The goatse t-shirt, a year later

A little over a year ago, I wore a funny t-shirt while posing for a photo that was published in an article in the New York Times. The shirt‘s a reference to a popular (and rather offensive) internet meme, and the reaction was immediate and passionate:

  • “I can’t believe you slipped one over The Man.” – Grant Barrett, author The Official Dictionary of Unofficial English
  • “Rather than the scary fragmentation of our society into a nation of disconnected people doing their own thing, I think we’re reforming into thousands of cultural tribes, connected less by geographic proximity and workplace chatter than by shared interests.” – Chris Anderson, Editor-in-Chief of Wired and author of The Long Tail.
  • “@$!%!” – Mena Trott, President and Co-Founder of Six Apart.

I’m 30 years old, and this is now the single thing I’m best-known for in the world. Now, I’m not worried about being a one-hit wonder, but I do see this as a perversely entertaining example of getting what I deserve. I’ve always said my sense of humor thrives on the absurd, and it doesn’t get any more absurd than having this stunt as one of the first things listed on my wikipedia profile.
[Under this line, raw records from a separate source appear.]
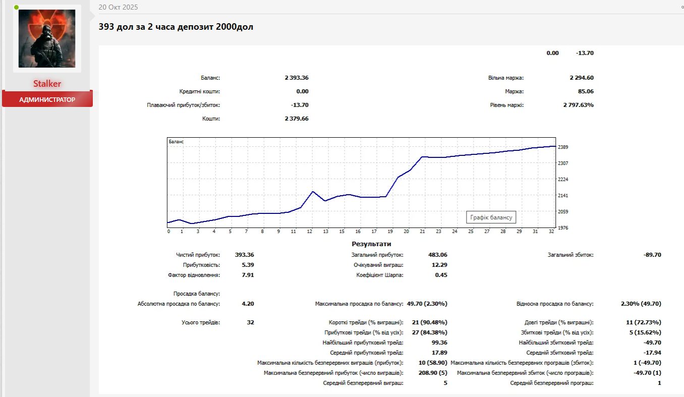Screen dimensions: 684x397
Task: Click the Коефіцієнт Шарпа value 0.45
Action: coord(441,275)
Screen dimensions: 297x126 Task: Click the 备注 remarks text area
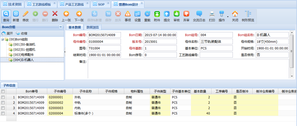tap(188, 69)
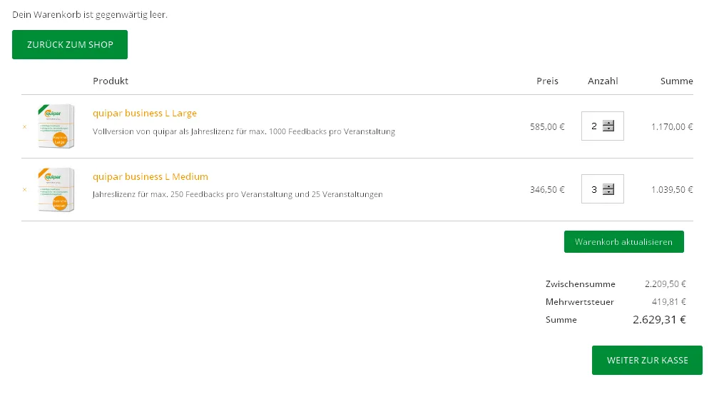Decrease quantity of quipar business L Medium
Screen dimensions: 719x397
point(608,192)
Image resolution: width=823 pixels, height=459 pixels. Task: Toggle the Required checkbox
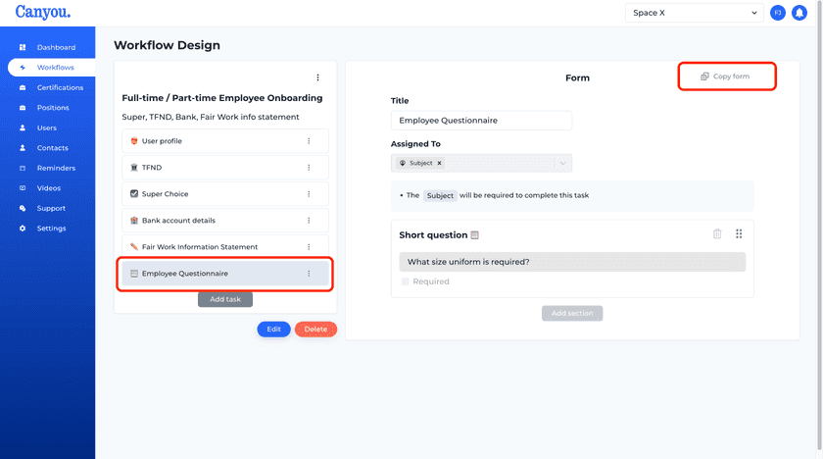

At this rate, my epitaph is likely to be something like “He told great fart jokes.”

I’m reminded of this absurdity because I’d been reading The Long Tail. It was inevitable that I’d like the book — I’m (briefly) in it. Page 182 has a nice nod to my Goatse t-shirt escapades, providing support for my hope that the in-joke worked on multiple levels. (Note to aspiring media hackers: You can’t go wrong with a nominally subversive t-shirt if you’re looking to gain a small degree of notoriety amongst your peers.)

As of today, 13 months later, there’s approximately twelve thousand mentions of the gag. To all those people, and to those whom I’ve had approach me at various events and conferences, asking me about the picture, I have one request. Can we please make sure to say I’m “the goatse t-shirt guy” and not “the goatse guy”? There’s a big difference.